As of the third quarter of the year, Mexico has expanded its advantage as the leading supplier of automotive components to the neighboring market, supplying 43% of the US needs, a gain of 3.7 points compared to the level at the end of 2022.
Mexico not only became the main supplier of auto parts for the United States, but continues to gain market share, supplying 43% of the total purchases made by that country to the world until the third quarter of 2023, highlighted the National Industry of Auto Parts (INA).
Armando Cortés, director of the INA, explained, under this growth trend, “50% of the United States market share will be reached in the short term.”
He added that “when we compare ourselves with other countries, we see that Canada is the next supplier to the United States, but it is very far from Mexico (with a share of 10.68%), as is China (7.70 percent).”
The Mexican industry sent parts and components worth 69,104 million dollars from January to September 2023, equivalent to 87% of its exports.
The trend that continues to consolidate is that of Mexico as the main supplier of auto parts to the United States,” said Armando Cortés.

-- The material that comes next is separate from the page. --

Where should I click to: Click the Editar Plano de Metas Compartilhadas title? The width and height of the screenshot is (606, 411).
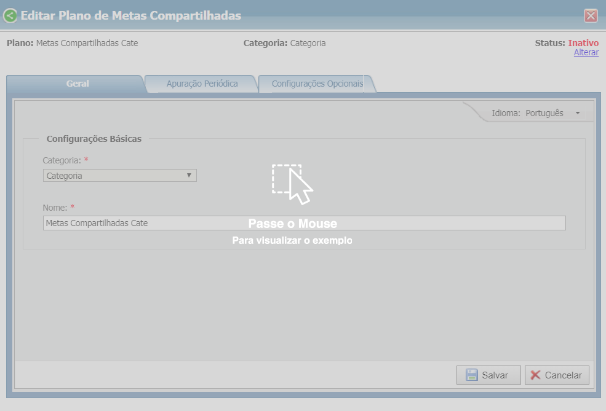pos(131,15)
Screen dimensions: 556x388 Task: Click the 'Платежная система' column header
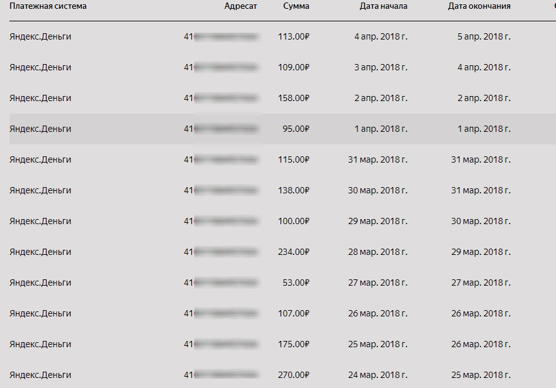tap(48, 6)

The participation of the Mexican auto parts industry has increased 3.7 percentage points compared to the end of 2022, when it stood at 39.3% of imports made by the United States.
In contrast, he said, China lost presence as an auto parts supplier in the US market, with 1.46 percentage points, going from 9.16 points to 7.70 percentage points.

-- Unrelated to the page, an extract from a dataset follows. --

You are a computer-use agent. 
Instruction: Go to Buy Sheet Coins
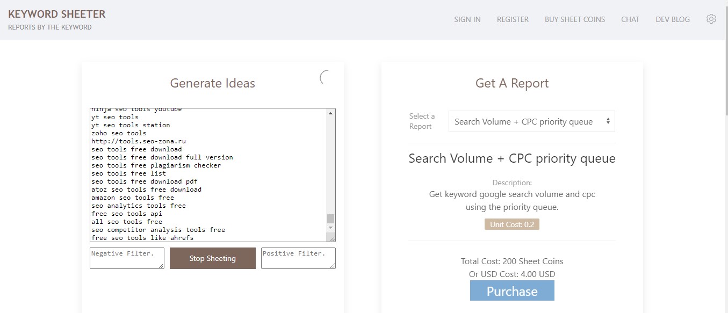[574, 19]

This means that Mexico exports nine times more in value of auto parts to the United States, compared to China.
Although Mexico has positioned itself as the main supplier of auto parts to the US market, in 2007 it captured 29.82% of the total purchases made by the United States; while China placed 20.44% in that year.
This means that Mexico has grown more than 13 percentage points from 2007 to date, and so far in 2023, it represents the most important growth in just one year, increasing 4.8 percentage points.
The director of the INA specified that nearshoring and the new regional content rules established by the T-MEC for the automotive sector have been triggering factors for the increase in Mexico’s participation in the United States market, which will continue to strengthen with the assembly of electric vehicles in North America.
Most of the production of auto parts is destined for exports, highlighting its gradual increase in recent years, since, in 2020, sales abroad represented 83% of production and by 2023, they grew 87%, with North America being the main one. destination of automotive parts manufactured in Mexico with more than 90% of its exports. That is, 87% to the United States and 3.5% to Canada, he indicated.
In the accumulated until last September, the auto parts industry accumulates a surplus trade balance of 28,052 million dollars, which is 14.04% higher than the same period in 2022.
This means that it has strengthened its local supply chain to stop importing from Asia and Europe, mainly, since several companies from these nations have begun to locate in our country.
Armando Cortés said that the auto parts sector has shown significant strength in production during the current year, since in 6 months of the first three quarters of the year a value greater than 10,000 million dollars was recorded, historical figures that the country has not yet achieved, so the forecast for 2024 appears positive.
Mexico has received around 10.25 billion dollars in FDI from 2019 to September of this year for the auto parts sector. The United States originated 42% of the total, followed by Japan with 19%, Germany with 16% and Canada with 7% of the investments.